Attualità mercoledì 09 agosto 2023 ore 11:20
Giovani lavoratori generazione mille euro anche da pensionati
Da uno studio del Consiglio nazionale giovani e di Eures ecco le proiezioni su consistenza dell'assegno medio ed età di pensionamento per i ragazzi
ROMA — I giovani lavoratori rimarranno 'generazione mille euro' anche al momento della pensione, sempre più lontana e magra per i ragazzi che hanno iniziato a lavorare a 22 anni nel 2020. Il loro profilo è stato oggetto di uno studio del Consiglio nazionale dei giovani e di Eures.
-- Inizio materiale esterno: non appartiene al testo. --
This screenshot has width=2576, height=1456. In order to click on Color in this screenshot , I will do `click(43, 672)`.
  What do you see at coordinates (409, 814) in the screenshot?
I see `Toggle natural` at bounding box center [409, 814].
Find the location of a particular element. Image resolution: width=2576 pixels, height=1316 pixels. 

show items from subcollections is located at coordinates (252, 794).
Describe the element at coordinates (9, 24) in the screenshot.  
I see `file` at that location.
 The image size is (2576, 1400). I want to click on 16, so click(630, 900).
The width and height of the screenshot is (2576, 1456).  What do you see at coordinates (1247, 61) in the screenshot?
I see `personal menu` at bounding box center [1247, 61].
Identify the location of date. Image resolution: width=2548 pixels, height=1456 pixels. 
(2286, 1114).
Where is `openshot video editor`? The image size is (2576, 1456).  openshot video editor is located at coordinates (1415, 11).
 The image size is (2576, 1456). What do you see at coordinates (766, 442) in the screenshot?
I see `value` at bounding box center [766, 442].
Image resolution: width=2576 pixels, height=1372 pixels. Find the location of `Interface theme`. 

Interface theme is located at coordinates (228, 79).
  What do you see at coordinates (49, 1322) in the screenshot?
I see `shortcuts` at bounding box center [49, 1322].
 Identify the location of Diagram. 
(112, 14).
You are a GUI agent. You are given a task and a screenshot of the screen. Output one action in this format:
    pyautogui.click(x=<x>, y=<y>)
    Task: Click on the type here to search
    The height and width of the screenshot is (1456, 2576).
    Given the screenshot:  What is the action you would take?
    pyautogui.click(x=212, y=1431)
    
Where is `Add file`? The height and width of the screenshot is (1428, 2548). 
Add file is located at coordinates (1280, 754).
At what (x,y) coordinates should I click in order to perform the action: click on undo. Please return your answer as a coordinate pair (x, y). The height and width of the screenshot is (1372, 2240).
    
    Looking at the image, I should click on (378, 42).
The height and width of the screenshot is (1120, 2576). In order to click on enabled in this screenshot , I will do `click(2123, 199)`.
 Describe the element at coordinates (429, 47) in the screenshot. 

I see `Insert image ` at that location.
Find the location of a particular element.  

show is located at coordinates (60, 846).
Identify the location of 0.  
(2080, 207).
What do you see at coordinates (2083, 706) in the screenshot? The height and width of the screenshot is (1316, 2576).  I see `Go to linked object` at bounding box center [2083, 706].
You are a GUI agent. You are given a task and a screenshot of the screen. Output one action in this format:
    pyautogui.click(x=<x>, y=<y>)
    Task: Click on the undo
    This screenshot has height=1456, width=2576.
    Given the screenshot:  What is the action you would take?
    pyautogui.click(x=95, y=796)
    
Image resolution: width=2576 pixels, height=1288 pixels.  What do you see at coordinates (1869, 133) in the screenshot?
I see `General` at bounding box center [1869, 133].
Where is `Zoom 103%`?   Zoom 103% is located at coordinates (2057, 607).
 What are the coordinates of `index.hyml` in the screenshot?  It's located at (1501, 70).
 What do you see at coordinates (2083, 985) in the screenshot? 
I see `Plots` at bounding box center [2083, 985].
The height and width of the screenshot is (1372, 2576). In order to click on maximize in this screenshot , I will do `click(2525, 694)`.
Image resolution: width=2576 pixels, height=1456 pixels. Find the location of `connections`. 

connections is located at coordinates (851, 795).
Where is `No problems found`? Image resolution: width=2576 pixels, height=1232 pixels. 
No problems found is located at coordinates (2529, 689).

Ebbene: i giovani entrati nel mondo del lavoro nel corso del 2020 a 22 anni in Italia raggiungeranno l'età pensionabile a 71 anni, dato fra i più alti in Europa, e il loro assegno medio sarà di 1.561 euro lordi, ovvero 1.093 euro al netto dell’Irpef.
Insomma, i lavoratori spesso poveri di oggi saranno gli anziani poveri di domani: "Nel 2021 - illustra una nota - i lavoratori under 25 hanno ricevuto in media 8.824 euro, il 40% della retribuzione media complessiva, mentre i lavoratori tra i 25 e i 34 anni hanno ricevuto in media 17.076 euro, il 78% della retribuzione media".
Nell’arco di 10 anni è cresciuta l’incidenza dei contratti a tempo determinato e quella dei contratti atipici (dal 29,6% al 39,8%), il che non è compatibile "con un sistema che per consentire trattamenti dignitosi necessita di carriere a contribuzione piena e con crescita retributiva".
“La crescente precarizzazione e discontinuità lavorativa, associata a retribuzioni basse e mancanza di garanzie sociali, colpisce in particolare i giovani e le donne, rendendo più difficile il loro percorso di ingresso nel mercato del lavoro, la stabilità contrattuale e i livelli retributivi”, ha affermato la presidente del Cng Maria Cristina Pisani in occasione della presentazione della ricerca Situazione contributiva e futuro pensionistico dei giovani invocando un dibattito approfondito sulla materia.
Le proiezioni sul valore futuro delle pensioni
Queste le proiezioni originali sul valore delle pensioni atteso nei prossimi decenni per i lavoratori dipendenti che oggi hanno meno di 35 anni: "Se la permanenza si protraesse fino al 2057, determinando così un ritiro quasi a 74 anni (73,6), l’importo dell’assegno pensionistico ammonterebbe a 1.577 euro lordi mensili (1.099 al netto dell’Irpef), valore che equivale a 3,1 volte l’importo dell’assegno sociale", decreta lo studio.
Per i lavoratori in partita Iva (sempre con permanenza fino al 2057 e un ritiro a 73,6 anni) l’importo dell’assegno pensionistico ammonterebbe a 1.650 euro lordi mensili (1.128 al netto dell’Irpef), valore che equivale a 3,3 volte l’importo dell’assegno sociale.
“La stima - aggiunge Alessandro Fortuna, consigliere di presidenza con delega alle politiche occupazionali e previdenziali - evidenzia la grave distorsione del sistema pensionistico, così come attualmente definito, che non soltanto proietta nel tempo le diseguaglianze reddituali, rinunciando a qualsivoglia dimensione redistributiva, ma addirittura risulta punitivo verso i lavoratori con redditi più bassi, costretti a permanere nel mercato del lavoro (al di là dell’anzianità contributiva) per tre o addirittura sei anni più a lungo dei loro coetanei con redditi più alti e ad una maggiore stabilità lavorativa”.